Exercise prompt: Copy the following lines word for word, without changing anything.

• • • •

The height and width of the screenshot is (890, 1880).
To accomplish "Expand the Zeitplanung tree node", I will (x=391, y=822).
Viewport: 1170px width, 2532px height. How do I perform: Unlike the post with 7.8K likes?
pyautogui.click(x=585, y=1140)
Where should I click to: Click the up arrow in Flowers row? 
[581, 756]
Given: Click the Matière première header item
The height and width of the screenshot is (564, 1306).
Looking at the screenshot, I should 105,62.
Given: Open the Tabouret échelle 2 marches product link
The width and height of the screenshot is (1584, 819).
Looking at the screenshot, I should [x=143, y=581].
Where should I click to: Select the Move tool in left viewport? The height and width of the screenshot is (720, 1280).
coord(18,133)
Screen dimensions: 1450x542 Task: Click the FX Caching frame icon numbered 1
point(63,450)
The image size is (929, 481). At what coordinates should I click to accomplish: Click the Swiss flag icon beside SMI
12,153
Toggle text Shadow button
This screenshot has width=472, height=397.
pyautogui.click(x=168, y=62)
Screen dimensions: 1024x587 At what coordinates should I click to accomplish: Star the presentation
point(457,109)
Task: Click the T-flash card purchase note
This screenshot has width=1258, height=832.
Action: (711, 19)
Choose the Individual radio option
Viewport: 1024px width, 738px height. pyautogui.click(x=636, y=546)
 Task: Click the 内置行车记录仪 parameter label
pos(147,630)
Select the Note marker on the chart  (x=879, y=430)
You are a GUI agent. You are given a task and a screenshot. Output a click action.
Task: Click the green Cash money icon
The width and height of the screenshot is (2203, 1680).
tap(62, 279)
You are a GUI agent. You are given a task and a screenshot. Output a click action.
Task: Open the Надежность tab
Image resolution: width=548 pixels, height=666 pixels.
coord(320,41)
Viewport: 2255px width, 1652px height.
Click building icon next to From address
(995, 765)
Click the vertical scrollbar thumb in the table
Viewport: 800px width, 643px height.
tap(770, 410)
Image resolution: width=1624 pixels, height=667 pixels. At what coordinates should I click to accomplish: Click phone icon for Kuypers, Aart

• • • •

The response:
The height and width of the screenshot is (890, 1880).
To accomplish "Expand the Zeitplanung tree node", I will (x=391, y=822).
Viewport: 1170px width, 2532px height. How do I perform: Unlike the post with 7.8K likes?
pyautogui.click(x=585, y=1140)
Where should I click to: Click the up arrow in Flowers row? 
[581, 756]
Given: Click the Matière première header item
The height and width of the screenshot is (564, 1306).
Looking at the screenshot, I should 105,62.
Given: Open the Tabouret échelle 2 marches product link
The width and height of the screenshot is (1584, 819).
Looking at the screenshot, I should [x=143, y=581].
Where should I click to: Select the Move tool in left viewport? The height and width of the screenshot is (720, 1280).
coord(18,133)
Screen dimensions: 1450x542 Task: Click the FX Caching frame icon numbered 1
point(63,450)
The image size is (929, 481). At what coordinates should I click to accomplish: Click the Swiss flag icon beside SMI
12,153
Toggle text Shadow button
This screenshot has width=472, height=397.
pyautogui.click(x=168, y=62)
Screen dimensions: 1024x587 At what coordinates should I click to accomplish: Star the presentation
point(457,109)
Task: Click the T-flash card purchase note
This screenshot has width=1258, height=832.
Action: (711, 19)
Choose the Individual radio option
Viewport: 1024px width, 738px height. pyautogui.click(x=636, y=546)
 Task: Click the 内置行车记录仪 parameter label
pos(147,630)
Select the Note marker on the chart  (x=879, y=430)
You are a GUI agent. You are given a task and a screenshot. Output a click action.
Task: Click the green Cash money icon
The width and height of the screenshot is (2203, 1680).
tap(62, 279)
You are a GUI agent. You are given a task and a screenshot. Output a click action.
Task: Open the Надежность tab
Image resolution: width=548 pixels, height=666 pixels.
coord(320,41)
Viewport: 2255px width, 1652px height.
Click building icon next to From address
(995, 765)
Click the vertical scrollbar thumb in the table
Viewport: 800px width, 643px height.
tap(770, 410)
Image resolution: width=1624 pixels, height=667 pixels. At what coordinates should I click to accomplish: Click phone icon for Kuypers, Aart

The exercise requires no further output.